Berkali-kali beliau menjabat pekerjaan Qadli dan kemudian sekali beliau menjadi
mufti di Konstantinopel (Istambul). Di antara kitabnya tafsir Irsyaad al-‘Aql
as-Saliim Ilaa Mazaaya al-Kitaab al-Kariim.
Irsyad al-Aql
as-Salim ila Mazaya al-Kitab as-Salim disusun oleh Abu Su'ud bin Muhammad
al-Amidi. Kitab tafsir ini menekankan masalah kebahasaan dan kemukjizatan
Alquran dari segi munasabah antara ayat dan kiraah, dan hal-hal yang berkaitan
dengan kaidah bahasa Arab. Riwayat isra'iliyyat dan masalah fikih kurang ditampilkan
dalam kitab tafsir ini.
Ia termasuk
penganut aqidah Asya’riyyah yang mengikuti madzhab ar-Razy di dalam
membicarakan tentang sifat-sifat Allah dan menukil hal-hal yang dikuatkannya
serta menyetujuinya.
Ada yang
mengatakan, bahwa ia adalah tafsir yang bagus, tidak terlalu panjang sehingga
membuat jenuh dan tidak pula terlalu pendek sehingga mengurangi maknanya. Ia
banyak membahas tentang sisi-sisi sentuhan dan sesuatu yang unik, mengandung
banyak faidah dan petunjuk. Pengarangnya fokus pada perhatian menyingkap
rahasia-rahasia balaghah al-Qur’an dengan mengacu pada pada kitab tafsir
al-Kasysyaaf (karya az-Zamakhsyari-red.,) dan kitab ‘al-Baidlawi’ di dalam
menafsirkannya.
Beliau
memaparkan madzhab-madzhab fiqih secara ringkas dan hampir tidak pernah terlibat
dalam diskus-diskusi fiqih.
Sedikit sekali
menyinggung masalah Israa`iliyyaat, dan sekali pun terkadang menyinggungnya
juga, maka ia terlebih dahulu membubuhkan kata, ‘Diriwayatkan’ atau ‘Katanya’
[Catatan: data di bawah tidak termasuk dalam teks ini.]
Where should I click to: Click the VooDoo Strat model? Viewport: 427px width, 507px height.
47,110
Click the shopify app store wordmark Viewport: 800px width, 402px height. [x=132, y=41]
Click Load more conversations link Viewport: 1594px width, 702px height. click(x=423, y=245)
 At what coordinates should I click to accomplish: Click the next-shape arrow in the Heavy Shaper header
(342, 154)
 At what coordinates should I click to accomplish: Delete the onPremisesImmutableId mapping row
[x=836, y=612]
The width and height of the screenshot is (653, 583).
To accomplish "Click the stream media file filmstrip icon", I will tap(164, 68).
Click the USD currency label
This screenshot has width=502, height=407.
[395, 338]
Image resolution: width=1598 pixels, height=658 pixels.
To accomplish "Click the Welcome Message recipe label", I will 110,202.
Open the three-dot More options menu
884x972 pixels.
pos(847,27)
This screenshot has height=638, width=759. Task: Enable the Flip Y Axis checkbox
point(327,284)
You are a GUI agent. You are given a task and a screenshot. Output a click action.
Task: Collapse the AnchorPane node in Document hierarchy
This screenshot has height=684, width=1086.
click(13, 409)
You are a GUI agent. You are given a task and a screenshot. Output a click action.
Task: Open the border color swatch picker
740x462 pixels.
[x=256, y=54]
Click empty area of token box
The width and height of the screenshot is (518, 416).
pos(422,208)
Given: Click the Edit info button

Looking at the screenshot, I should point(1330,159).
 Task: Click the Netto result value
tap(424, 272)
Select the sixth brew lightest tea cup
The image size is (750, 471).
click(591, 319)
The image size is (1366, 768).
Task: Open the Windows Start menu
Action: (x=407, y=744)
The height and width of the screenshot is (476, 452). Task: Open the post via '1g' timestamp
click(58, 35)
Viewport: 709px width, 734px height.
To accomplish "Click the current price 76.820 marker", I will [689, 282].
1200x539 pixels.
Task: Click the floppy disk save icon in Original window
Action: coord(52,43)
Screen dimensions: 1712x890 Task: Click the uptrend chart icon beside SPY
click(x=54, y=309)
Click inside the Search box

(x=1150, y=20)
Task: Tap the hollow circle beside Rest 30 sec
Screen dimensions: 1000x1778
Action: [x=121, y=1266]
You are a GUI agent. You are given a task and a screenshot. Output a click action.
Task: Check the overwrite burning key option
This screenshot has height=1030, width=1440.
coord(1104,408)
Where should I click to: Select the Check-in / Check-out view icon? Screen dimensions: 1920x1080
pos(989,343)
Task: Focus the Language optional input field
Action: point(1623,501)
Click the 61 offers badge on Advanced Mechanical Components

di depannya (yang mengesankan hadits megenainya lemah-red.,), ia malah
mengetengahkan hadits-hadits Mawdlu’ (Palsu) di dalam masalah keutamaan surat
pada akhir penafsiran setiap surat.
Setiap ulama
berusaha untuk menyebarluaskan tulisan yang ada dalam mazhab mereka. Hal ini
berakibat pada semakin lemahnya kreativitas ilmiah secara mandiri untuk
mengantisipasi perkembangan dan tuntutan zaman. Tujuan satu-satunya yang bisa
ditangkap dari gerakan hasyiah dan takrir adalah untuk mempermudah pemahaman
terhadap berbagai persoalan yang dimuat kitab-kitab mazhab. Mustafa Ahmad
az-Zarqa menyatakan bahwa ada tiga ciri perkembangan fiqh yang menonjol pada
periode ini.
a. Munculnya
upaya pembukuan terhadap berbagai fatwa, sehingga banyak bermunculan buku yang
memuat fatwa ulama yang berstatus sebagai pemberi fatwa resmi (mufti) dalam
berbagai mazhab. Kitab-kitab fatwa yang disusun ini disistematisasikan sesuai
dengan pembagian dalam kitab-kitab fiqh. Kitab-kitab fatwa ini mencerminkan
perkembangan fiqh ketika itu, yaitu menjawab persoalan yang diajukan kepada
ulama fiqh tertentu yang sering kali merujuk pada kitab-kitab mazhab ulama fiqh
tersebut.
b. Muncul
beberapa produk fiqh sesuai dengan keinginan penguasa Turki Usmani, seperti
diberlakukannya istilah at-Taqaddum (kedaluwarsa) di pengadilan. Disamping itu,
fungsi ulil amri (penguasa) dalam menetapkan hukum (fiqh) mulai diakui, baik
dalam menetapkan hukum Islam dan penerapannya maupun menentukan pilihan
terhadap pendapat tertentu. Sekalipun ketetapan ini lemah, namun karena sesuai
dengan tuntutan kemaslahatan zaman, muncul ketentuan dikalangan ulama fiqh
bahwa ketetapan pihak penguasa dalam masalah ijtihad wajib dihormati dan
diterapkan. Contohnya, pihak penguasa melarang berlakunya suatu bentuk
transaksi. Meskipun pada dasarnya bentuk transaksi itu dibolehkan syara',
tetapi atas dasar pertimbangan kemaslahatan tertentu maka transaksi tersebut
dilarang, atau paling tidak untuk melaksanakan transaksi tersebut diperlukan
pendapat dari pihak pemerintah. Misalnya, seseorang yang berutang tidak
dibolehkan mewakafkan hartanya yang berjumlah sama dengan utangnya tersebut,
karena hal itu merupakan indikator atas sikapnya yang tidak mau melunasi utang
tersebut. Fatwa ini dikemukakan oleh Maula Abi as-Su 'ud (qadi Istanbul pada
masa kepemimpinan Sultan Sulaiman al-Qanuni [1520-1566] dan Salim [1566-1574]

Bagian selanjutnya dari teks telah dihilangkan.